Com estes avanços os pesquisadores que estudam a biodiversidade brasileira, incluindo organismos microbianos ou de outra natureza, deixarão de ser considerados biopiratas e terão mais facilidade para entrarem na legalidade, considerando que o acesso será permitido a partir de um simples cadastro eletrônico. Adicionalmente, o pesquisador que quiser se regularizar terá 100% de isenção da multa relacionada ao descumprimento da MP 2186-16. Desta forma, poderemos voltar a pesquisar a biodiversidade brasileira com tranquilidade e assim conhecê-la de fato, o que levará à sua conservação, ao seu uso sustentável e enfim à repartição dos benefícios advindos do uso desta biodiversidade. Finalmente poderemos atender aos 3 pilares da Convenção da Diversidade Biológica.

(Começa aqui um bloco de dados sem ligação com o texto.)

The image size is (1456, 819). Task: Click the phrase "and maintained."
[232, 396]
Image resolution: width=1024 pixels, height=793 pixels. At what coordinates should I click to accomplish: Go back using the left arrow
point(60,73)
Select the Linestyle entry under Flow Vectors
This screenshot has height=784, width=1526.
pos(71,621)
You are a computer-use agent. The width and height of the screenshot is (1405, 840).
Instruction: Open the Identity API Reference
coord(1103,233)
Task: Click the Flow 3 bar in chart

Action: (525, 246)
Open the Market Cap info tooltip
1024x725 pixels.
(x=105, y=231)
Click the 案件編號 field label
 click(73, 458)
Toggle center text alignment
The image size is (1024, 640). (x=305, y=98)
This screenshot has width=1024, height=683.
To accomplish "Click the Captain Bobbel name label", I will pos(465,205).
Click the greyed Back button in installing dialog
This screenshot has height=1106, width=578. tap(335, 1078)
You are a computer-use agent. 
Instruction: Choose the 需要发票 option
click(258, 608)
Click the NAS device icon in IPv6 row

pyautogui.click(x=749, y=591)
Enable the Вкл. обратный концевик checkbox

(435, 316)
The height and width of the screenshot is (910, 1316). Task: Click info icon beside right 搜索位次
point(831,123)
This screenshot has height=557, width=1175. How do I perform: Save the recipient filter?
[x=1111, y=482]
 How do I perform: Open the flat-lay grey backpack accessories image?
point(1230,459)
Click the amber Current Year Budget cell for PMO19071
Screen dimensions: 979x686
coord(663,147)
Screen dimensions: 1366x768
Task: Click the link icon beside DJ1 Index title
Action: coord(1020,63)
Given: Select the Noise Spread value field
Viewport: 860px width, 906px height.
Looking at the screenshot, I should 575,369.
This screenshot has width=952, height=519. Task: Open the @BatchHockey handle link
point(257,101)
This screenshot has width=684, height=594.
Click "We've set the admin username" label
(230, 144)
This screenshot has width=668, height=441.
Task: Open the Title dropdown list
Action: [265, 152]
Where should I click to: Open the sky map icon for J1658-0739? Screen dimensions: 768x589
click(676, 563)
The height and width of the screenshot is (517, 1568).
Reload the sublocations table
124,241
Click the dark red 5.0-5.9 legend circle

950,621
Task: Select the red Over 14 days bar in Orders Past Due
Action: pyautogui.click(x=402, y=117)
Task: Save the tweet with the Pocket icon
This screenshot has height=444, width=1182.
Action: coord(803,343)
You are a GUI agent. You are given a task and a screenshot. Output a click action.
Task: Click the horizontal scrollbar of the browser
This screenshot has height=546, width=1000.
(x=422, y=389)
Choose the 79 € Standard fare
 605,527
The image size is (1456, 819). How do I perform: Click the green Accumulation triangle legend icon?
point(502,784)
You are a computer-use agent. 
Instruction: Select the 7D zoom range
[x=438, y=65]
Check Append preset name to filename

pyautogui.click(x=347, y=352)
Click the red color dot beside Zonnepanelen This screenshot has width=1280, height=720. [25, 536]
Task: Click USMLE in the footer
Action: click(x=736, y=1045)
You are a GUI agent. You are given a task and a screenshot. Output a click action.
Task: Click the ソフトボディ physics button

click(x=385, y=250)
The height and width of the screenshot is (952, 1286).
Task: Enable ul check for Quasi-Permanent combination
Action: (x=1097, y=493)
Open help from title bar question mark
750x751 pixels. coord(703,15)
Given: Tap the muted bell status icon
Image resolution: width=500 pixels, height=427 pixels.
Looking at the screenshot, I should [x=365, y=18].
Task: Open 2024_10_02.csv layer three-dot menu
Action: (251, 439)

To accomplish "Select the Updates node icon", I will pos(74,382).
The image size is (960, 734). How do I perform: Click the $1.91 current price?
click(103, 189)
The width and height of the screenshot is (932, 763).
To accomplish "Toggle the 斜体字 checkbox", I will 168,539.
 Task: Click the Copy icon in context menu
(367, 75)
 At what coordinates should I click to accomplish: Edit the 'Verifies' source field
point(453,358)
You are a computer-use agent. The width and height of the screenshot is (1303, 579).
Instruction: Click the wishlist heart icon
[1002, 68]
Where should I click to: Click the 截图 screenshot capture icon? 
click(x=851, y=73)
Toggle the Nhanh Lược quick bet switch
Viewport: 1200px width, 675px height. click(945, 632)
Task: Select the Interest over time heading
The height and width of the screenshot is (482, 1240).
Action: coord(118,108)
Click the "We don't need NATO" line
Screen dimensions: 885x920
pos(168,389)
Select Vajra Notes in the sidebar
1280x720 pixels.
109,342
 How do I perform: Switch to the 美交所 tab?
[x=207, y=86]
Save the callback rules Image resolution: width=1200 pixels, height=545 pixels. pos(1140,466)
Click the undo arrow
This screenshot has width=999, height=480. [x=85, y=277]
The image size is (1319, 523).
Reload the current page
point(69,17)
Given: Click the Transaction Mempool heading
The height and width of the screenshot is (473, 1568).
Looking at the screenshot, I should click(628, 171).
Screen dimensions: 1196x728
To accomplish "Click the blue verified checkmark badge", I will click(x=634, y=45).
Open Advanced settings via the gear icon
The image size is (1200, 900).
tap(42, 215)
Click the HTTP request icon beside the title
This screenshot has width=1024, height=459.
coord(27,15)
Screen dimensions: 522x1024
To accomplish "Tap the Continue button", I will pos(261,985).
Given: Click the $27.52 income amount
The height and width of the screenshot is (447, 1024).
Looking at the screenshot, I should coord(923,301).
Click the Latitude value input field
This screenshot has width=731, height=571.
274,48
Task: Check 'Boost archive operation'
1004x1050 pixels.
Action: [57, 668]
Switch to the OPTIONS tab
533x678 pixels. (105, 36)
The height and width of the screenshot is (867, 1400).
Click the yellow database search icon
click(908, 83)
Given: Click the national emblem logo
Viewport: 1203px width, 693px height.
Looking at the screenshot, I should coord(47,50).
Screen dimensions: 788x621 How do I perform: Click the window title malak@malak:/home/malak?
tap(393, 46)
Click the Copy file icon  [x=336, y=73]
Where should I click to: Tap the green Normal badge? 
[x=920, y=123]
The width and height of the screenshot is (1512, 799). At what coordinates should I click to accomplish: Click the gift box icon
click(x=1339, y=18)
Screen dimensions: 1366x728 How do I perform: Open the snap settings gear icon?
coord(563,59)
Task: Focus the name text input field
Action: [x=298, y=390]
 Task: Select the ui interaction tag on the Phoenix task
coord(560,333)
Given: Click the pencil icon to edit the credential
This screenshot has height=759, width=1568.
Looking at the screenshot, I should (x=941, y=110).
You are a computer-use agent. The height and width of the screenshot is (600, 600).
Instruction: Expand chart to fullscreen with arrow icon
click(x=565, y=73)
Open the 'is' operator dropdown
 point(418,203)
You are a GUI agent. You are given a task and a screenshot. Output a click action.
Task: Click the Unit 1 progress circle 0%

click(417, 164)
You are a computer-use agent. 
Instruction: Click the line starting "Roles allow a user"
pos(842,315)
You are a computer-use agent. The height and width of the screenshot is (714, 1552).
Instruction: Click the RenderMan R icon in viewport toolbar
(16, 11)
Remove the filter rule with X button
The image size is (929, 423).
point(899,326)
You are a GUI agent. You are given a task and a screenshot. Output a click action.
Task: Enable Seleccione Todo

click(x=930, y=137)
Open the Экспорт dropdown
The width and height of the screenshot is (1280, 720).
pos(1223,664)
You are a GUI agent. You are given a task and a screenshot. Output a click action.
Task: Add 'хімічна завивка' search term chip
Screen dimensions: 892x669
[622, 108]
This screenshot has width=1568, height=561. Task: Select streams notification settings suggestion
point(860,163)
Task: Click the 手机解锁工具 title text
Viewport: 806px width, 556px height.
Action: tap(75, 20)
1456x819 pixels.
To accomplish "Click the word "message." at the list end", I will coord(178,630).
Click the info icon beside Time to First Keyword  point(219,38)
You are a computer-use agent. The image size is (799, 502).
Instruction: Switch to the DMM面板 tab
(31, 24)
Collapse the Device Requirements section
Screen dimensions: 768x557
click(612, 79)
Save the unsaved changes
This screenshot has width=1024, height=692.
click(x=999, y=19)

A Fiocruz, que tem assento no Conselho de Gestão do Patrimônio Genético, vem acompanhando e atuando neste processo, considerando o fato dela ser uma instituição que atua fortemente em P&D&I na área de saúde.

* Manuela da Silva é assessora da Vice-Presidência de Pesquisa e Laboratórios de Referência (VPPLR/Fiocruz) e conselheira titular da Fundação no Conselho de Gestão do Patrimônio Genético da Fiocruz.